J. It’s a little brownie house. Or perhaps it’s the little alien’s from outer space that just wanted to be left alone. So they came to earth and made themselves a little tiny house out in the middle of no where so that it could be left alone.
V. Very cool. Maybe you can hang around and try to get a photo of the little guys… Probably best not to poke ‘em with sticks though… ;-)
J. Yeah they aren’t very nice when they get mad. Their jaws elongate and then they have teeth that seem to come out of nowhere and they go ONOMNOMNOM!
V. But all those teeth do have their good points…
J. Aye true, they are very good for munching up limestone rock to get the minerals he’s needs and for scaring off annoying woodpeckers that come to bother him.

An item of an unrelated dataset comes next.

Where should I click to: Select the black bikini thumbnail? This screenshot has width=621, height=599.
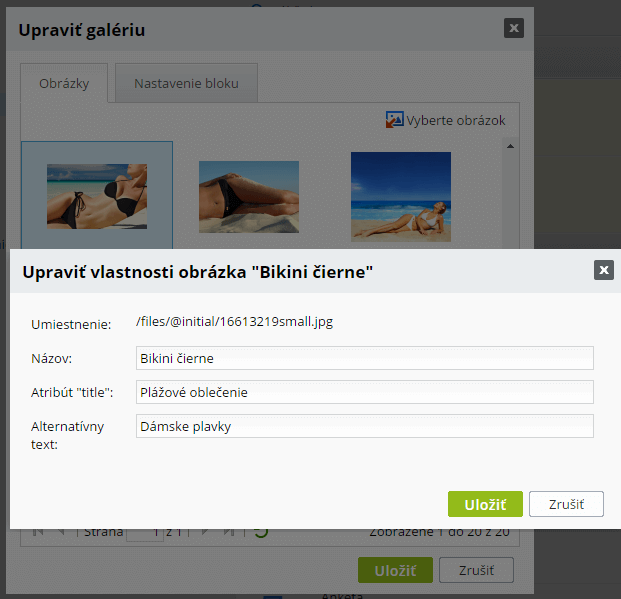[x=97, y=196]
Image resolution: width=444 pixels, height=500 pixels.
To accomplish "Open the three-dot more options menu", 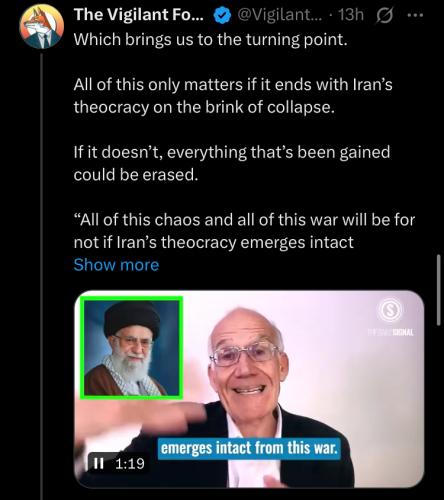I will point(415,15).
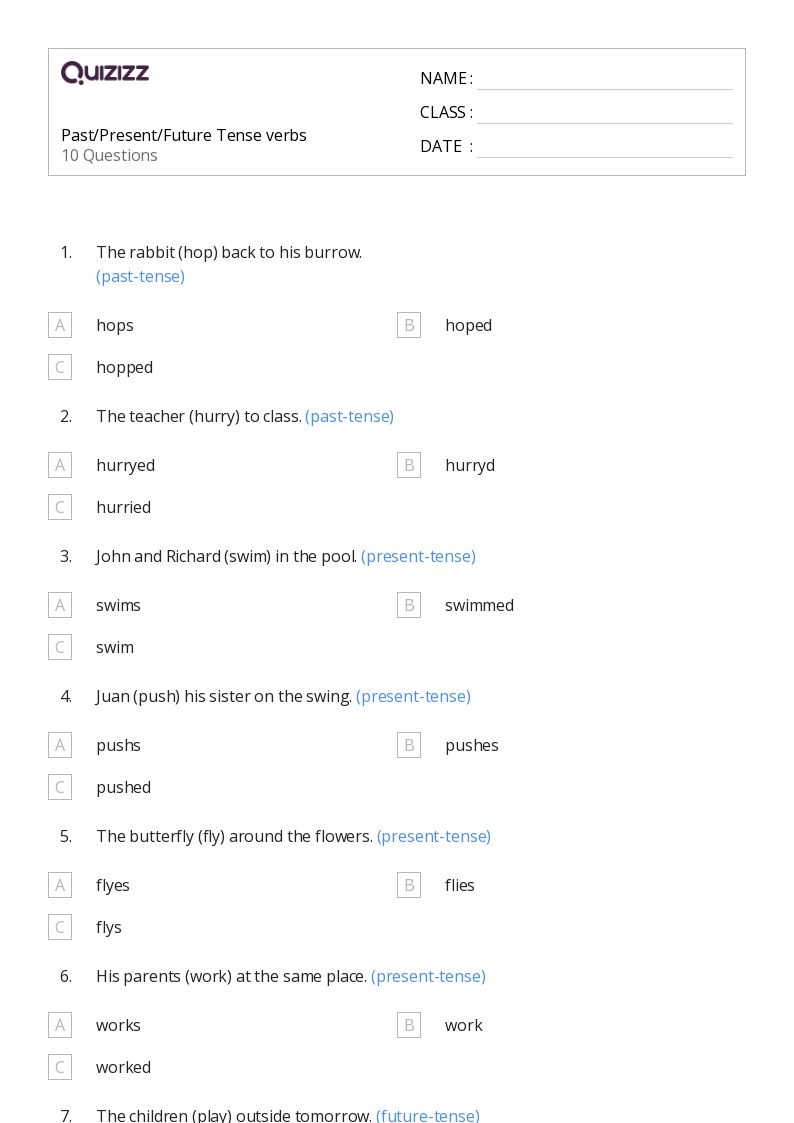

However, at least woodpeckers are as insistent as alien sales men are; all you have to do is show them a little teeth and they don’t come back again.
V. I can see him now, baring teeth at the poor woodpeckers!
J. Oh yes, and if the woodpeckers aren’t fast enough… well they are at least a mouth full. However he doesn’t like the feathers because they get stuck in his teeth and it takes forever to gather each one of them up to bury. Because he can’t just go around leaving mounds of feathers all over the place, people would start to wonder and being a recluse he’d rather not draw attention to himself. Besides he’s much more a vegetarian most of the time—except when things piss him off and then he forgets how much he hates feathers in his teeth—but his favorite food is pond scum or river weed. It’s nice an ripe.
V. Oh, I like this! I think you just about have yourself a once-upon-a-time story going here!
J. *grinz* I’m rather enjoying this. Now he just needs a name, something rather absurd but fun at the same time…
V. Yes, I’m sure you’ll come up with a fun name. You’re keeping track of all this, right? Maybe you have a smash hit in the making.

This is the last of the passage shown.